Picasso is our beautiful chestnut gelding, born at the farm in 2005.  He is the son of Leo and Capri and shares a bit of both of their natures, which makes him a calm, easy , loveable horse.

He is lean, like his Mum and Dad , and just the right height  to be a useful size for clients.   We have just started riding him again after a 7 month gap over the winter, and he is amazingly well behaved, nothing seems to scare him and he is a joy to ride.

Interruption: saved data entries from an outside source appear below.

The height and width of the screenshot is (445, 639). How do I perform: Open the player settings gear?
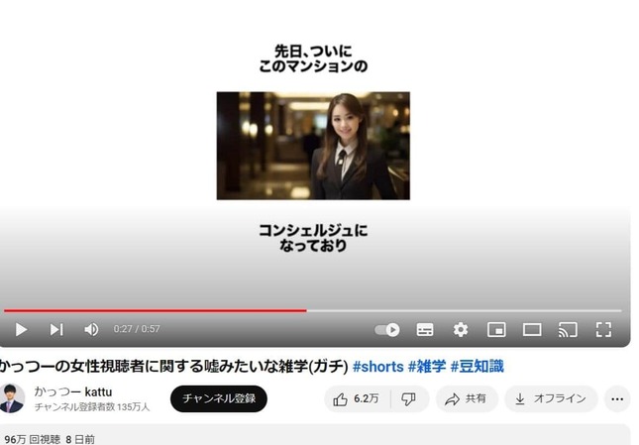(461, 329)
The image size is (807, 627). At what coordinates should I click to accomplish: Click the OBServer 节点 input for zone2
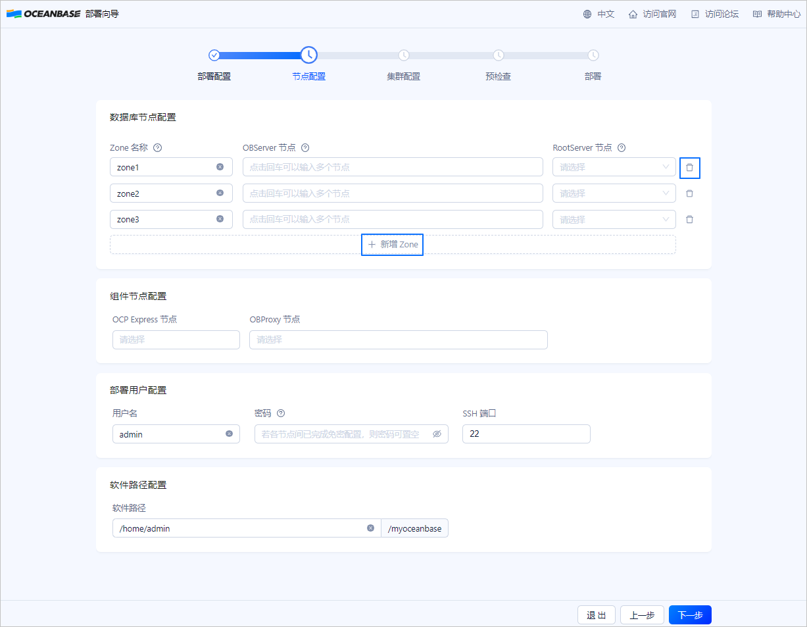(x=393, y=193)
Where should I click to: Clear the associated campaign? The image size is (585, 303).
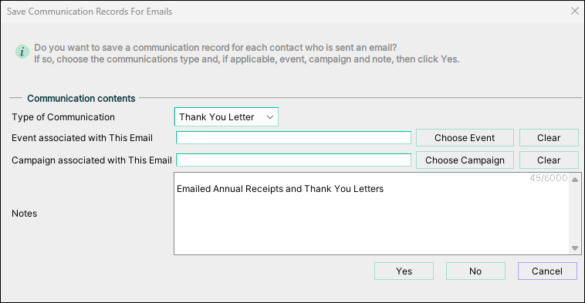tap(549, 160)
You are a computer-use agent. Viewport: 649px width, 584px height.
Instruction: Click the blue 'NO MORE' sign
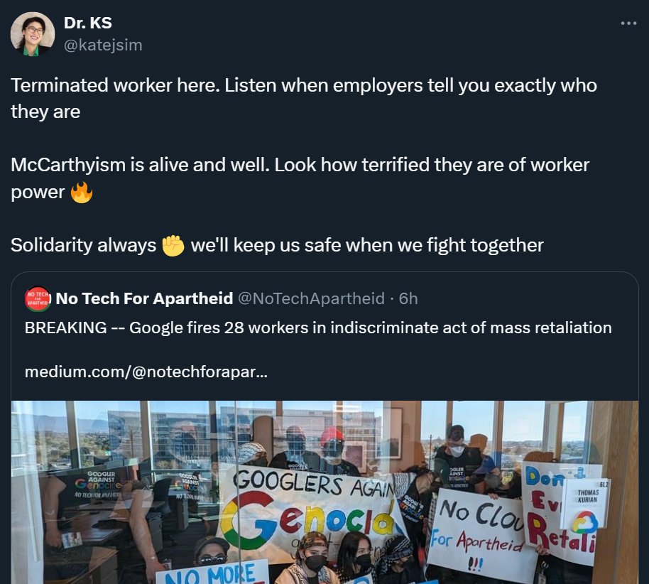pyautogui.click(x=212, y=573)
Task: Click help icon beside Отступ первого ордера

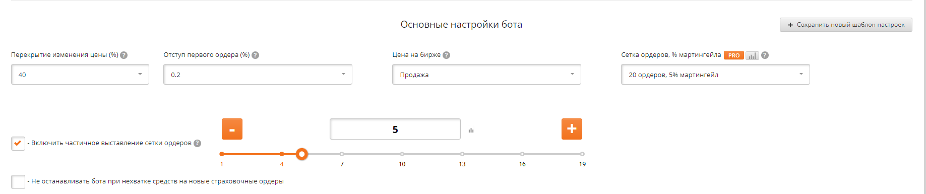Action: click(x=256, y=55)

When he was a small foal he was very frightened of head collars, and would get so scared if you tried to put one on him that he would rear up and once even fell over backwards.   I did not want to force him to accept one when he was clearly so distressed so I looked for an alternative method of getting him to accept it and came across clicker training.  I had never tried it before, but from what I read it seemed like a possible solution, so armed with a new book and clicker I set to work.  I was totally amazed with the result – I started by getting him to touch a plastic bottle and clicking and rewarding every time he got it right, then within 10 minutes I had him willingly touching a head collar scrunched up in my hand.  From there it was easy, painless steps to clicking while holding against his face, and then, within 20 minutes at the most he was allowing me to put the head collar on – totally stress free, it felt like a miracle cure!   From that day he was never frightened of the head collar again and needless to say I have put the clicker to good use for numerous other small problems that any of the horses have had.     Picasso  kept the long legged coltish look until he was about 6, in fact he can still look quite gangly and coltish now.   We felt that he needed a bit longer to mature physically than our filly foals, Twiggy and Fern, and we did not introduce him to a saddle and rider until the summer he turned 5.   He accepted a rider with no problem at all, but as we were in no rush we left him until the following summer to start riding him properly and he took to it as if he had been born to be ridden, happily taking the lead on hacks and just stopping and sniffing at anything that worried him.

He is great friends with ‘Uncle’ Hercy and also his half brother Spirit and of course still loves his Mum Capri.